24 december 2015
De broers Auguste en Louis Lumière ontwikkelden in 1907 de eerst commercieel haalbare vorm van kleurenfotografie. Hun procedé noemden ze autochrome en het werkte met glazenplaten die gecoat werden met miljoenen microscopische kleurenfilters, die elk bestond uit - geloof het of niet - een gekleurde korrel van verpulverd aardappelstijfsel.
De stijfselkorrel veranderde de glazen plaat in feite in een glas-in-lood raam, bestaande uit rode, groen en blauwe spikkels, waardoor het licht werd gefilterd wat op een lichtgevoelige emulsie scheen. Van dichtbij bekeken leken de daarmee gemaakt foto's op een gespikkelde geheel van verschilleden schakeringen rood, groen en blauw. Maar van een afstandje veranderen de ogen van de kijker het geheel in zachte, dromerige kleuren - waardoor autochromes veel lijken op ene pointillistisch schilderij.
“Er is één ding dat uniek is aan autochromes en wat je tegenwoordig niet meer ziet in een moderne foto - die prachtige schilderachtige stijl.”, zegt Bill Bonner, beheerder van het beeldenarchief van National Geographic.
De fotografen van die tijd maakten bergen autochromes. “Ik heb geen ander middel om me kleuren van een dergelijk helderheid te geven.”, beweerde de fotograaf Edward Steichen in 1908.
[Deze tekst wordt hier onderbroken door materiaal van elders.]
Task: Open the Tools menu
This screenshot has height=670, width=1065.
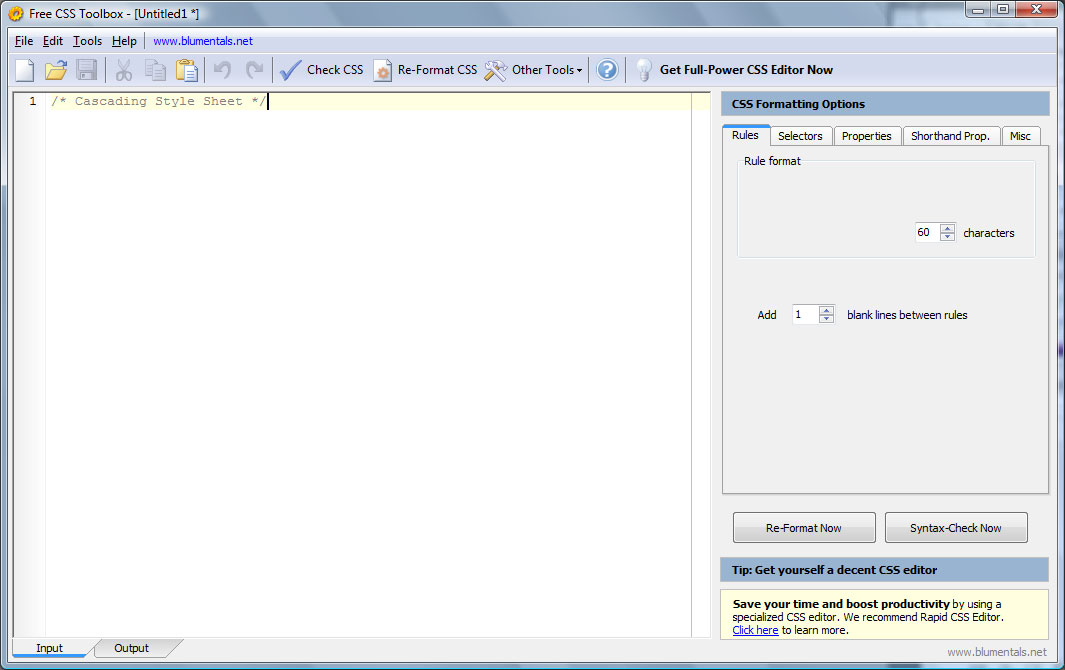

Er waren weinig uitgaven die de autochrome zo effectief gebruikten als National Geographic. De eerste natuurlijke kleurenfoto die in 1914 verscheen in het National Geographic tijdschrift was een autochrome van een bloementuin in België. De archieven van National Geographic bevatten bijna 15.000 autochrome glasplaten en is daarmee een van de grootste verzamelingen ter wereld.
Maar bijna alle uitgevers, inclusief National Geographic, stapten eind jaren 1930 over op Kodachrome als de standaard kleurenfotofilm, omdat het gemakkelijk in het gebruik was. Voor autochrome moesten fotografen rondzeulen met zware koffers vol met breekbare glasplaten. De Kodachrome film, met bijbehorende 35mm camera, was veel lichter en beter bestand tegen reizen.
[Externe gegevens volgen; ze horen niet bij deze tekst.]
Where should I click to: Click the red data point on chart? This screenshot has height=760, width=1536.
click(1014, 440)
Vandaag de dag regeert digitale fotografie, maar de autochrome platen in ons archief bieden ons een uniek kijkje in het verleden. “We kennen allemaal de zwart-wit beelden. Zo goed zelfs dat we weleens denken dat alle beelden uit de vroege jaren dertig zwart-wit waren.”, zegt Adrian Coakley, onderzoeksredacteur fotografie bij National Geographic.
“Met autochrome zie je die beelden op een manier die je je niet kon voerstellen. Het lijkt geschiedenis in kleur.”
'8 uit het archief' is een selectie die elke week uit het archief van National Geographic wordt gekozen en beheerd wordt door archivist Bill Bonner en senior fotoredacteur Jessie Wender. Becky Little droeg bij aan de reportage.